In his letter to Health and Human Services Secretary Kathleen Sebelius rejecting the expansion of Medicaid under the Affordable Care Act, Texas Governor Rick Perry tells a whopper. Expanding Medicaid, he writes, would “threaten even Texas with financial ruin.”
Texas has the highest rate of uninsured residents in the country (25 percent), and it stands to enroll some 1.8 million new Medicaid recipients through the expansion. These are some of the poorest people in America, making less than 133 percent of the federal poverty level (just $31,000 a year for a family of four). In the first six years of the expansion, from 2014 to 2019, the total cost of insuring these Texans would be about $55 billion—not an inconsiderable sum. But the federal government would pay more than 95 percent of that amount; Texas’s share would be just $2.6 billion. That’s not chump change—but threaten Texas with financial ruin? Not by a long shot.

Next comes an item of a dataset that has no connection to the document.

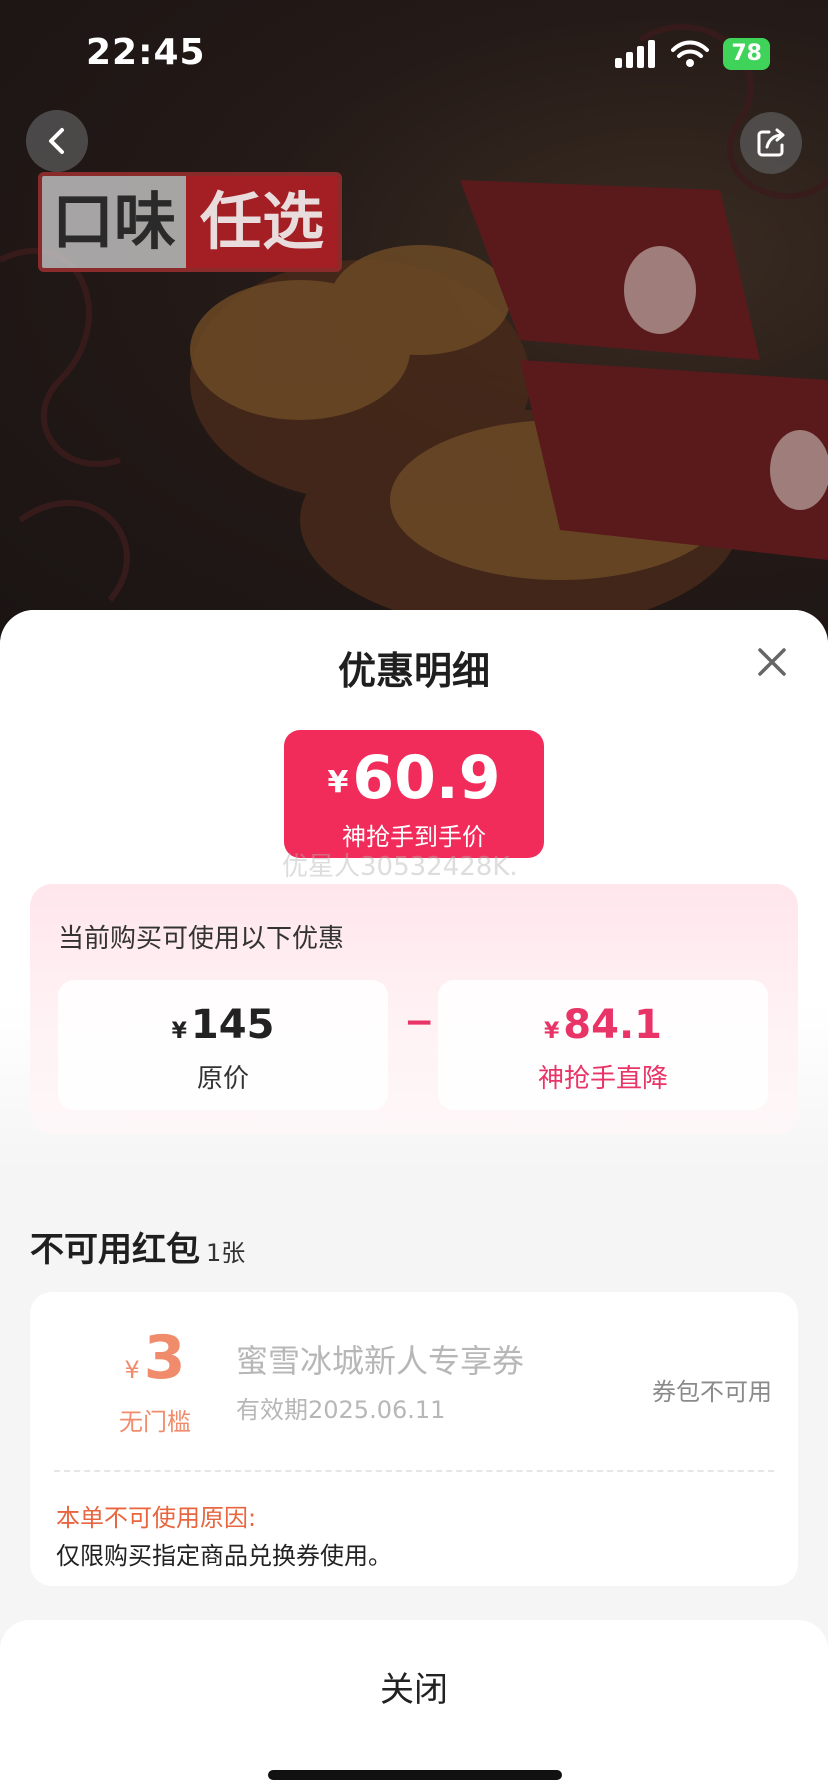 This screenshot has width=828, height=1792. What do you see at coordinates (746, 54) in the screenshot?
I see `battery-icon: 78` at bounding box center [746, 54].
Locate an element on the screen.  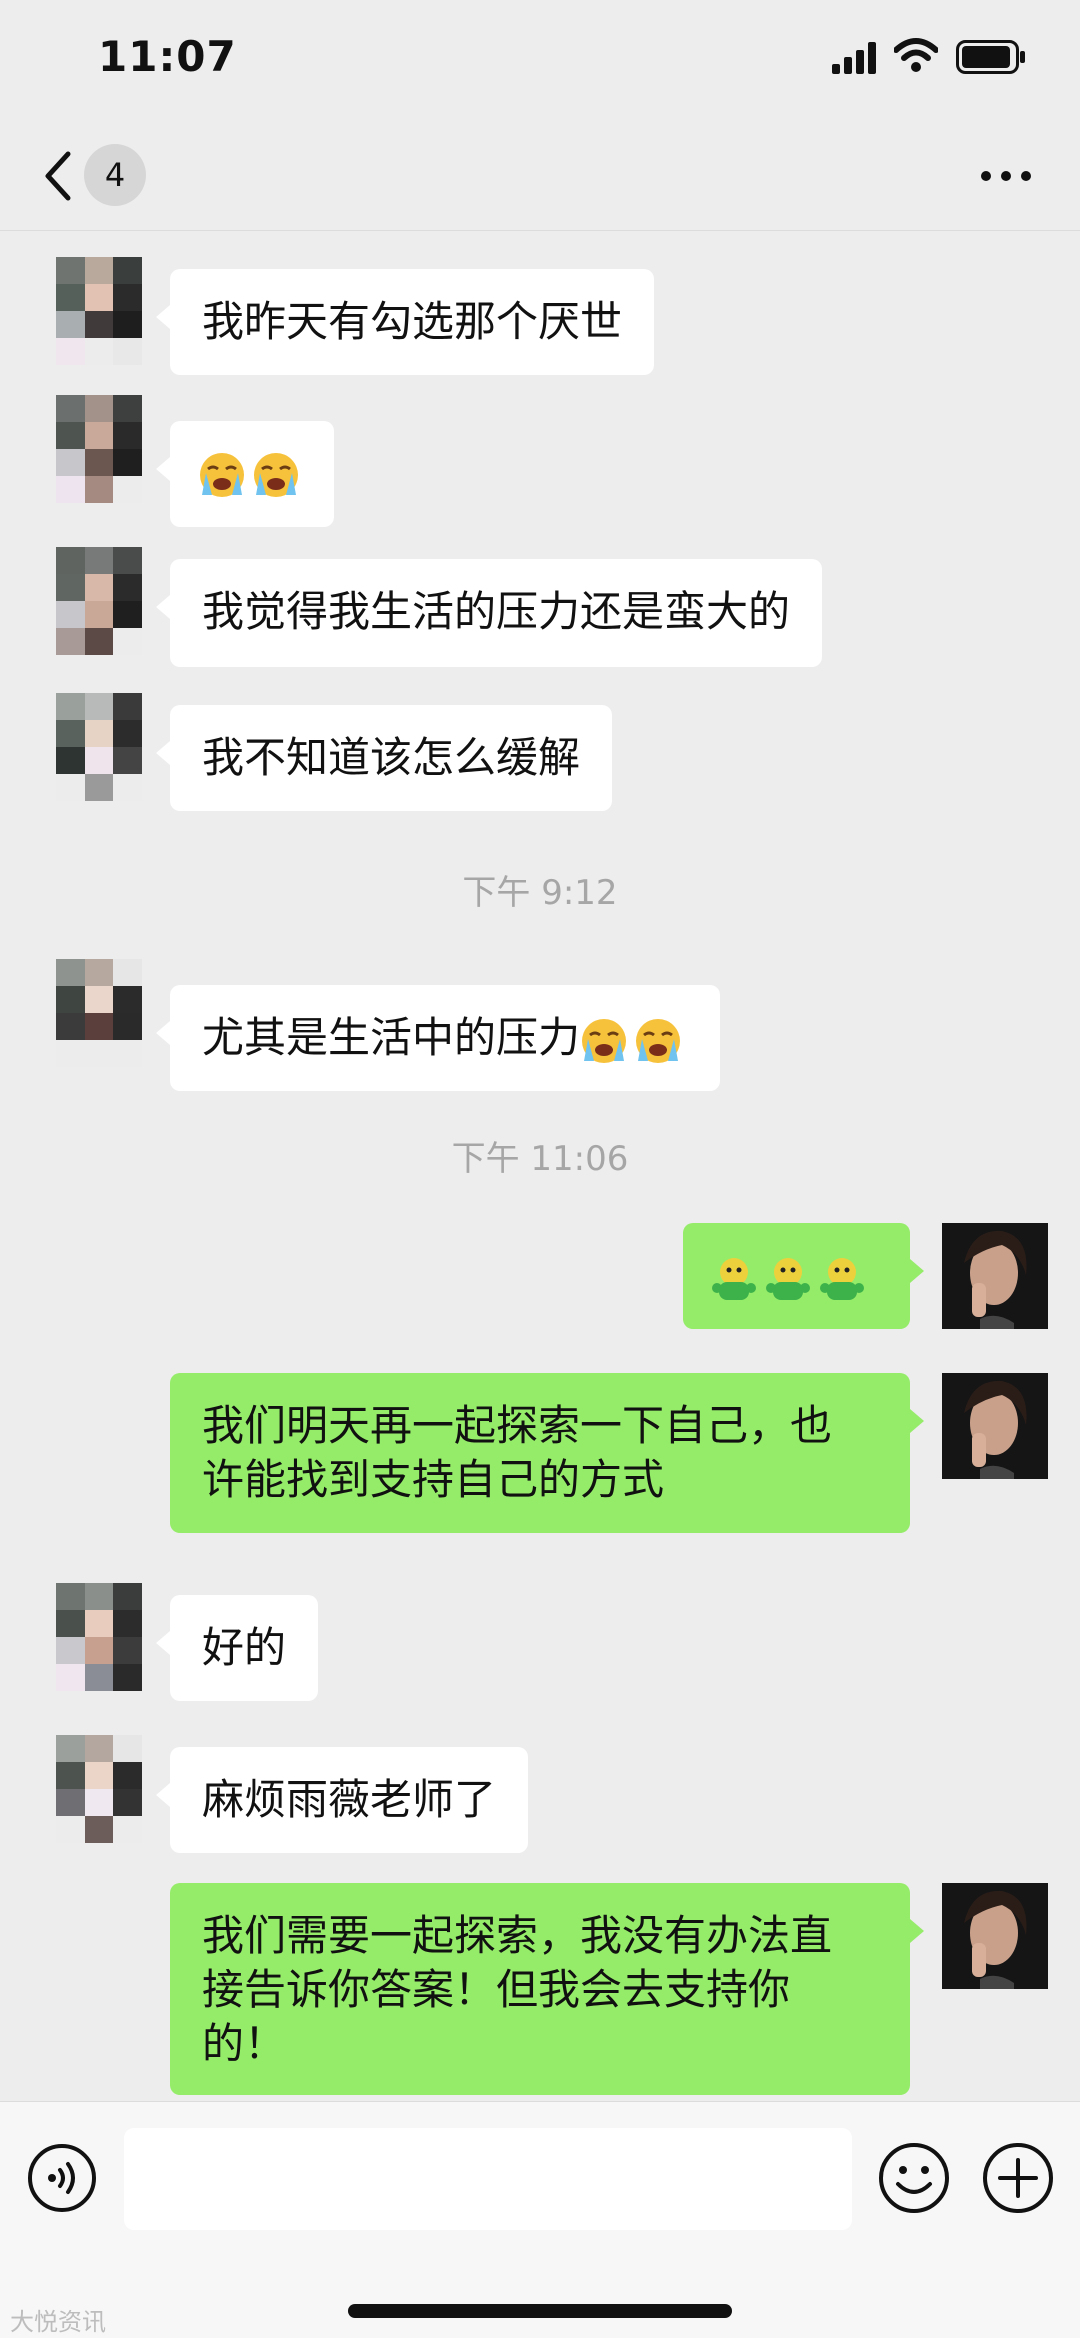
incoming-message-bubble: 我觉得我生活的压力还是蛮大的 is located at coordinates (489, 613).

What does threaten Texas with financial ruin is the fact that it has some of the most regressive, insane tax policies in the nation. According to Matt Gardner, executive director of the Institute on Taxation and Economic Policy (ITEP), Texas is one of nine states without any broad-based state income tax. Back in 2008, the Center for Public Policy Priorities calculated that Texas could raise $7 billion a year through a modest personal income tax comparable to what its neighbor Kansas had at the time (6.45 percent for individuals making more than $30,000 a year). If Texas collected that amount annually through a personal income tax during the first six years of the expansion, it would raise $42 billion. That would pay for its share of the Medicaid expansion more than sixteen times over. (I suspect the state’s teachers, social workers, firefighters, police and other public employees would have some ideas on how to spend the surplus.)